| The
Buddhist Tzu Chi Merit Association |
 |
| (Translated by Douglas Shaw) |
|
In 1966, Master Cheng Yen went to a hospital
to visit a disciple's father. She saw a pool of blood on the hospital
floor. When she asked what had happened, she learned that an aboriginal
woman had just had a miscarriage, but because she could not afford
the NT$8,000 [US$200] security deposit, she had been carried away
by her family, no one knew where. The Master was bitterly upset
by the plight of that woman and all poor people.
Some time later, three Catholic nuns from Haihsing
Middle School in Hualien came to visit the Master. They remarked
that Buddhism had not concretely offered anything to humanity,
such as schools or hospitals. Their words touched the Master and
strengthened her resolve to form a community of five hundred people
who would do this-worldly work with an other-worldly spirit. It
became a belief in the respect for life of Kuan Yin, the bodhisattva
with a thousand eyes to see the suffering in the world and a thousand
hands to reach out and help. This belief took root in the Master's
heart, and she decided to bring the strength of many people together
in order to help the needy.

Your assignment: Reproduce the passage on the Buddhist Tzu Chi Merit Association word for word, from "Some time later, three" to "help the needy.", inclusive.

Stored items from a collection
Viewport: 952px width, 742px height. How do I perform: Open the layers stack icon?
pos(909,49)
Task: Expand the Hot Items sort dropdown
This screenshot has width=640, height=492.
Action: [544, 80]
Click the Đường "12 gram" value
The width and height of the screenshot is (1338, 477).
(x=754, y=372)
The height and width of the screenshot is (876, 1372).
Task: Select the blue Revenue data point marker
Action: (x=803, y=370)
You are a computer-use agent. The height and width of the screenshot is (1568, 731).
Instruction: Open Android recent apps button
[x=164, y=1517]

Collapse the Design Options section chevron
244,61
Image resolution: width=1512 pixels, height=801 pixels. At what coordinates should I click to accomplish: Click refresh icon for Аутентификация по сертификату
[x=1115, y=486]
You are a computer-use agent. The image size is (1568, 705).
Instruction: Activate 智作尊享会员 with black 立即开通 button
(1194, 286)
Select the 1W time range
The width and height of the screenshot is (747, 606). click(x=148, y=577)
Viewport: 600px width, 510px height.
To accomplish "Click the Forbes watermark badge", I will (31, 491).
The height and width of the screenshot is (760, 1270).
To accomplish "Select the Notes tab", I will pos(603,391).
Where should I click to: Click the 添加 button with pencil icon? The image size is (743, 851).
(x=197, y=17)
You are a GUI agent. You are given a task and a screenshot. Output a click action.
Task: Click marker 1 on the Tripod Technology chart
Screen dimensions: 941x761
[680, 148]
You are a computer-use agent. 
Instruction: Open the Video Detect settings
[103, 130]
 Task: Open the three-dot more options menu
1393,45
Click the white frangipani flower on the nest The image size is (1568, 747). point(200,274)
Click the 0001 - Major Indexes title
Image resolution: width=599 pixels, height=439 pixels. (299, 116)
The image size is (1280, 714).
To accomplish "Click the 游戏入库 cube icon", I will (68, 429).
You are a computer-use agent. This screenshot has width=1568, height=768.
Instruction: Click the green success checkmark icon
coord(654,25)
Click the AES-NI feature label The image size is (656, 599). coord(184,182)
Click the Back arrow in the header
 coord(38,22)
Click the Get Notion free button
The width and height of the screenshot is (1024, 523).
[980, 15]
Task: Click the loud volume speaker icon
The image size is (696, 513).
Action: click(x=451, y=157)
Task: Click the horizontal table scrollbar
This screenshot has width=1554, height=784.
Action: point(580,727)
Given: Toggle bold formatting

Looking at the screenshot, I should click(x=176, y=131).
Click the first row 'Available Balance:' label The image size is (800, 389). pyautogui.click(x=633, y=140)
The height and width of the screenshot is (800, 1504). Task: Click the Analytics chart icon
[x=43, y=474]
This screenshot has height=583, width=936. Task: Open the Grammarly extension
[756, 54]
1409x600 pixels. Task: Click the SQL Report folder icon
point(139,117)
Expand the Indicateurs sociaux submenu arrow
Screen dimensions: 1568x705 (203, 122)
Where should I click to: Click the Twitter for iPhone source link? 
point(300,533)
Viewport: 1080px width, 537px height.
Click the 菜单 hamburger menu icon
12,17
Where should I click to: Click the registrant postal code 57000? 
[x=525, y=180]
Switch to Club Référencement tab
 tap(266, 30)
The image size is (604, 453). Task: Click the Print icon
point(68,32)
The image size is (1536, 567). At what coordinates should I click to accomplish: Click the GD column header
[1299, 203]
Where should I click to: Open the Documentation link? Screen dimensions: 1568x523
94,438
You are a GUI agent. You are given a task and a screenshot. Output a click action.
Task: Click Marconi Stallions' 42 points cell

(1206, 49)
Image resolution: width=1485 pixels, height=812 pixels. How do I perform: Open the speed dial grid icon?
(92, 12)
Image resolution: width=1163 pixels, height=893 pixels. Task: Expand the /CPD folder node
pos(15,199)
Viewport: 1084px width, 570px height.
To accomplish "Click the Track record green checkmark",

Result of this exercise:
Some time later, three Catholic nuns from Haihsing
Middle School in Hualien came to visit the Master. They remarked
that Buddhism had not concretely offered anything to humanity,
such as schools or hospitals. Their words touched the Master and
strengthened her resolve to form a community of five hundred people
who would do this-worldly work with an other-worldly spirit. It
became a belief in the respect for life of Kuan Yin, the bodhisattva
with a thousand eyes to see the suffering in the world and a thousand
hands to reach out and help. This belief took root in the Master's
heart, and she decided to bring the strength of many people together
in order to help the needy.